What followed was the standard modus operandi of the crook.

Harry told Manoj that he had the right job for him, a job that would start immediately. The pay was quoted as in mid-20s per hour which made the 20 year old Nepalese student very excited because his friends were toiling away just for $14. However, Harry told him, something needed to be done before he could start the job – he needed a food handling certificate. But the role was so urgent that Manoj would not have time to go for a formal course to get the certificate, he warned. He also told Manoj that he did not need to worry because “he had friends in the department” who would get him the food handling certificate straightaway.

The desperate student then did something which is beyond the comprehension of an everyday Australian. Harry was so good at his job that he made Manoj use the cardless cash feature – a feature he did not know anything about until last Sunday.

Manoj, under the guidance of none other than the master fraudster himself, sent three cardless payments of $130, $200 and $170.

In a group chat with the victims, southasia.com.au could see that it was an established pattern of operation Harry constantly used – with complete success each time. Most victims were called by him within minutes of posting Gumtree advertisements. He would offer them job, then he would convince them (sometimes talked to their partners even) about the urgency of obtaining some sort of certificate (food handling, RSA etc) on an urgent basis and then he would trick them into sending those cardless payments.

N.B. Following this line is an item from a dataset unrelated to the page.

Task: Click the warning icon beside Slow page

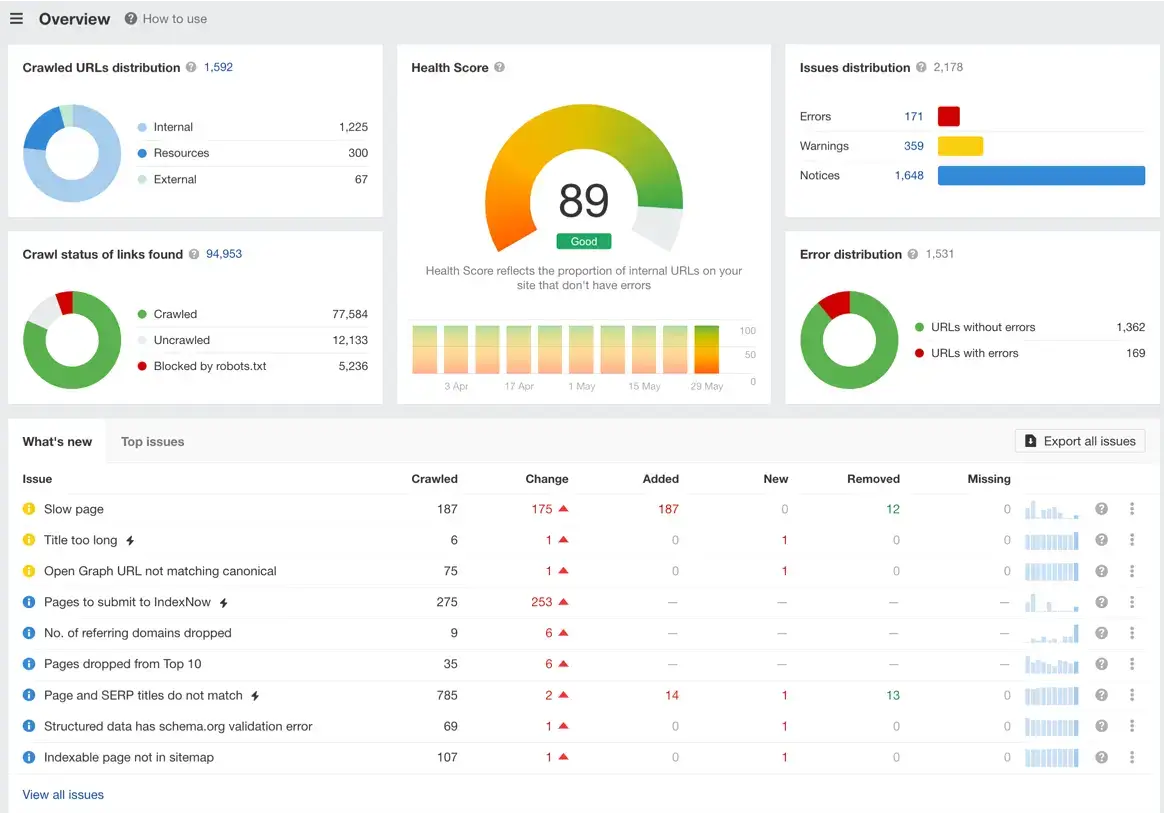Action: tap(30, 509)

All his victims were totally fresh in Australia and hence they didn’t stand a chance against the well-practiced Jatinder who would swear in the name of his dad when and if his prospects expressed doubts about the payments he asked for.

First payment would be of around $120 or $130. Then he would tell them that the payment did not come through and that they should try $200 (or thereabouts) upon which he would make another excuse and ask them to send the third amount. He would always find a convincing reason. Perplexed and at the same time afraid of losing the golden opportunity of getting a handsomely-salaried job, the young students would give in and make payments after payments. One of the victims said Harry is so good that he can make anyone friends within seconds. “When you are talking to him, he makes you feel so good,” the female victim said.

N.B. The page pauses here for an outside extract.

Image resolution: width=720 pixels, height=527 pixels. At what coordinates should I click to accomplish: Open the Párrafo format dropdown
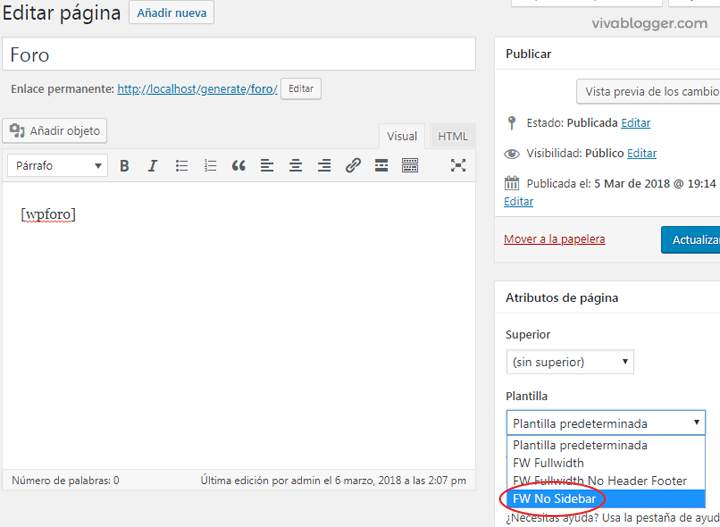tap(57, 166)
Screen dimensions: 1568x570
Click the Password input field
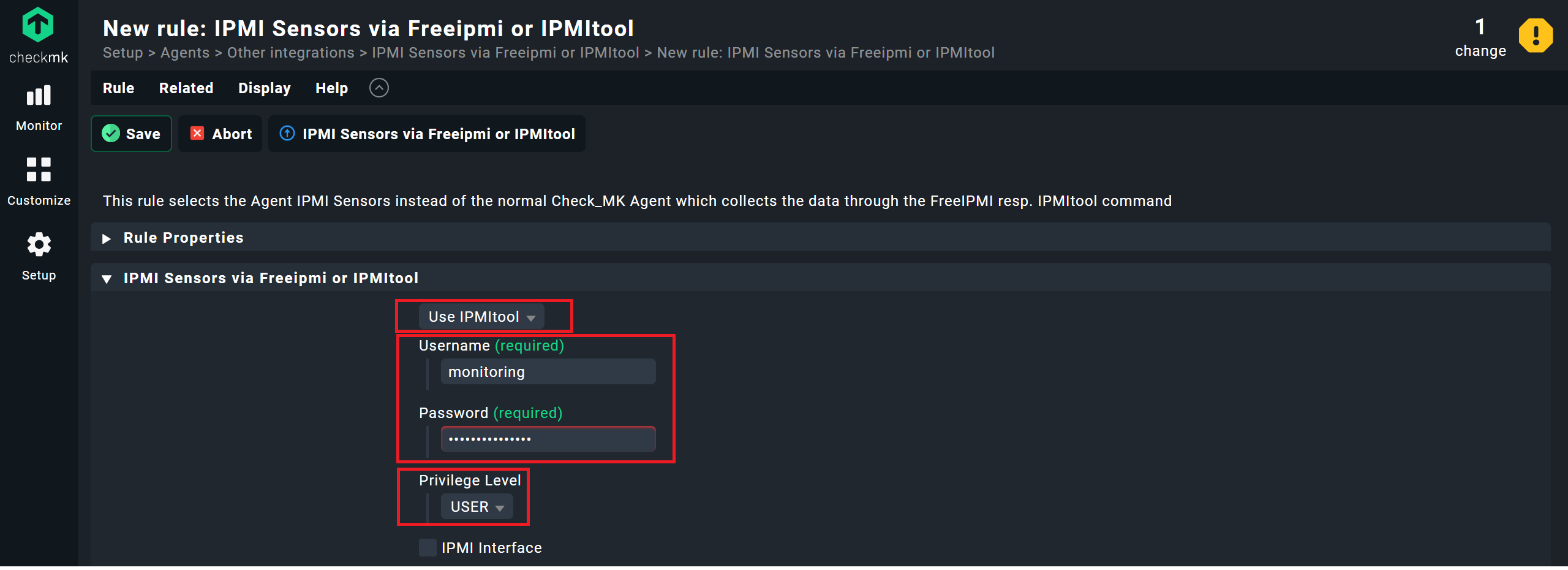tap(548, 439)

Ganesh (name changed), who arrived only last Sunday, lost $500 already. Harry called him and told him that his friend’s restaurant in downtown Melbourne required a man immediately and that he needed black pants, black shoes and black T-Shirts. In retrospect, Ganesh now knows that Harry was only trying to build trust. He also made three different payments totalling $500. Ganesh too did not know what sort of bird “cardless cash” was but thanks to Harry, he is now well-trained in the handy CommBank feature.

An out and out professional

A quick surf through the website of Commonwealth Bank revealed why Harry cum Mandy cum Jatinder always tricked the young victim into making payments that invariably totalled into $500.

“The daily withdrawal limit for Cardless Cash is $500. There is no limit on the number of transactions per day provided the total amount withdrawn that day does not exceed $500 or your NetBank transfer limit,” says Comm Bank.

Victoria Police is in the know

At least two of the victims have already approached Victoria Police about the incidents.

More victims are expected to file complaints with the authorities in the days to come as victims remain traumatised at the loss of the little money their parents managed to save up for them. “Who would have thought this would happen to me in Australia?” said one of the young victims who said he still does not have a job but lost the five hundred dollars already.

A female victim told southasia.com.au that she was trying to forget the episode as accepted it as a bad episode of her life. However,  after having learnt that the man is still stealing money from other people after all these months without being caught, she now has lost her peace of mind and keeps thinking about him. “I do not know what I will do if I meet him,” the infuriated young woman said.